(Target position records)
--------------------------------------------------
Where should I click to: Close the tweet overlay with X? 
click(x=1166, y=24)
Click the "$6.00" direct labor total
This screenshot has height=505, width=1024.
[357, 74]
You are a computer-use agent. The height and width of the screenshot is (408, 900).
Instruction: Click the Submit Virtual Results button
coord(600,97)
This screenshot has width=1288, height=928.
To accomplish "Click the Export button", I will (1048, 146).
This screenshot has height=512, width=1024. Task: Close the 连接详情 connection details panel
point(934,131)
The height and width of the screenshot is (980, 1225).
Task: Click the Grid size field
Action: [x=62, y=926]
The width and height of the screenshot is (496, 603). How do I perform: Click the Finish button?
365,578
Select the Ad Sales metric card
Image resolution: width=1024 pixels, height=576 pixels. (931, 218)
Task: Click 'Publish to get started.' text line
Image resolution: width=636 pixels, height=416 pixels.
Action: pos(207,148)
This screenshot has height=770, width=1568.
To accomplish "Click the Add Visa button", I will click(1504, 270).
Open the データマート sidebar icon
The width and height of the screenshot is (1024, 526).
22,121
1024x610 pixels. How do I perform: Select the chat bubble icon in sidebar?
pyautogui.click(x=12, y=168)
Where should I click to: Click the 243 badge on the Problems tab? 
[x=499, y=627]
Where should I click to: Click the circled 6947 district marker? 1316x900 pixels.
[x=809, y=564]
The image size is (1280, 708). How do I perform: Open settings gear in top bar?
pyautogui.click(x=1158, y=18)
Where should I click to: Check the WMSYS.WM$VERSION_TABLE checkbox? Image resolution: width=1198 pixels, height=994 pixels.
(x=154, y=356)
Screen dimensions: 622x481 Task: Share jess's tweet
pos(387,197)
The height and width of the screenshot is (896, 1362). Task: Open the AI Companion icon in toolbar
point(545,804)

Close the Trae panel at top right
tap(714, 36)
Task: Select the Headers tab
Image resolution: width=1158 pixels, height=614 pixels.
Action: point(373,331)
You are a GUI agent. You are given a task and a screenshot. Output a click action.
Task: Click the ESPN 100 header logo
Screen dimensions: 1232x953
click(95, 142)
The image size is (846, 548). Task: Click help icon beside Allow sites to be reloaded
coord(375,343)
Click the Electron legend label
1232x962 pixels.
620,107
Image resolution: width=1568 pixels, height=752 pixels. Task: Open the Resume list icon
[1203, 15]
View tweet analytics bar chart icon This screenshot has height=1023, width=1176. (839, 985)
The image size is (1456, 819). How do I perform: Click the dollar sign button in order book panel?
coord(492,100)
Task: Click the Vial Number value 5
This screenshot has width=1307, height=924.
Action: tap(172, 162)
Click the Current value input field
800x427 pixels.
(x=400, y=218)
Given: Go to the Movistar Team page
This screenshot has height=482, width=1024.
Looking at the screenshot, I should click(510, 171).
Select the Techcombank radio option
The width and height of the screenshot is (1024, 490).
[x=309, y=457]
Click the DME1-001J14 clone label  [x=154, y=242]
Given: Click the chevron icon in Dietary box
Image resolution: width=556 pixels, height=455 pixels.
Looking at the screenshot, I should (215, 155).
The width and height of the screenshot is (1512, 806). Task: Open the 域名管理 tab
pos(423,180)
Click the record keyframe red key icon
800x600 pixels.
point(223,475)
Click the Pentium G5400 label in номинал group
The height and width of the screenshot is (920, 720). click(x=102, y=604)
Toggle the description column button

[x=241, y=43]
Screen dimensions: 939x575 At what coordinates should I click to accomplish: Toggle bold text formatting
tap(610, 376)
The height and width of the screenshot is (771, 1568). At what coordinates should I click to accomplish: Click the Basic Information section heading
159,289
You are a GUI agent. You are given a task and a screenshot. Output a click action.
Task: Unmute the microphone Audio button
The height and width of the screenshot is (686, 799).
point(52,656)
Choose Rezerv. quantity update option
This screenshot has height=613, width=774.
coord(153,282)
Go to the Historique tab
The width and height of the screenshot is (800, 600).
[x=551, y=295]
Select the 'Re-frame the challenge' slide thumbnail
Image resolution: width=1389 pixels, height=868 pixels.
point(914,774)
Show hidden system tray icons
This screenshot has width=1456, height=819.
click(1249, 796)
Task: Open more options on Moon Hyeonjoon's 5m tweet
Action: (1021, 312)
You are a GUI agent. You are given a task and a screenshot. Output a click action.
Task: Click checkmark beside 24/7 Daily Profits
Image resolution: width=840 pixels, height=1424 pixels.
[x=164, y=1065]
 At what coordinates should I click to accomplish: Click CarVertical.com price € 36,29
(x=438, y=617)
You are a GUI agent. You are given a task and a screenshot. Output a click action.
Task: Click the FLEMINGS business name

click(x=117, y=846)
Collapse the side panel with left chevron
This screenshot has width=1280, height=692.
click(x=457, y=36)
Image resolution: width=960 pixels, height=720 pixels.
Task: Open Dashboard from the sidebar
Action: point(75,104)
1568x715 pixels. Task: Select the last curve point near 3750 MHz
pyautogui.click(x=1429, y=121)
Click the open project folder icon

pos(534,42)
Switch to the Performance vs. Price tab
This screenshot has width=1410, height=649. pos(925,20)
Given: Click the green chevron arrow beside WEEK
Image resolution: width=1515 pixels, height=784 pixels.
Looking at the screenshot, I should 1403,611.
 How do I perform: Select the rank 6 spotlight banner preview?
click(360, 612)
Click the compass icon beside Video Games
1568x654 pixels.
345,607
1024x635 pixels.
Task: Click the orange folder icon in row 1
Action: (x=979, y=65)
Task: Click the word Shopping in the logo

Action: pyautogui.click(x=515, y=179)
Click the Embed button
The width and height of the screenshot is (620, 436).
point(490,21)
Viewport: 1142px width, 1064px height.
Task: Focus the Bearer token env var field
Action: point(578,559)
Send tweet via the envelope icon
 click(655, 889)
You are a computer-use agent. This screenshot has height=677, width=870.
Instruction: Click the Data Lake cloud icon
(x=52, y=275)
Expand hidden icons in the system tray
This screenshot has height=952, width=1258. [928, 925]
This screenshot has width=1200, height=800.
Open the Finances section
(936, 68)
--------------------------------------------------
* DIRECTION:
Extract the stretch of the listing from the line containing "Switch to the Performance vs. Price tab" through the line containing "click(360, 612)", copying each line exactly.

* WRITTEN RESPONSE:
Switch to the Performance vs. Price tab
This screenshot has width=1410, height=649. pos(925,20)
Given: Click the green chevron arrow beside WEEK
Image resolution: width=1515 pixels, height=784 pixels.
Looking at the screenshot, I should 1403,611.
 How do I perform: Select the rank 6 spotlight banner preview?
click(360, 612)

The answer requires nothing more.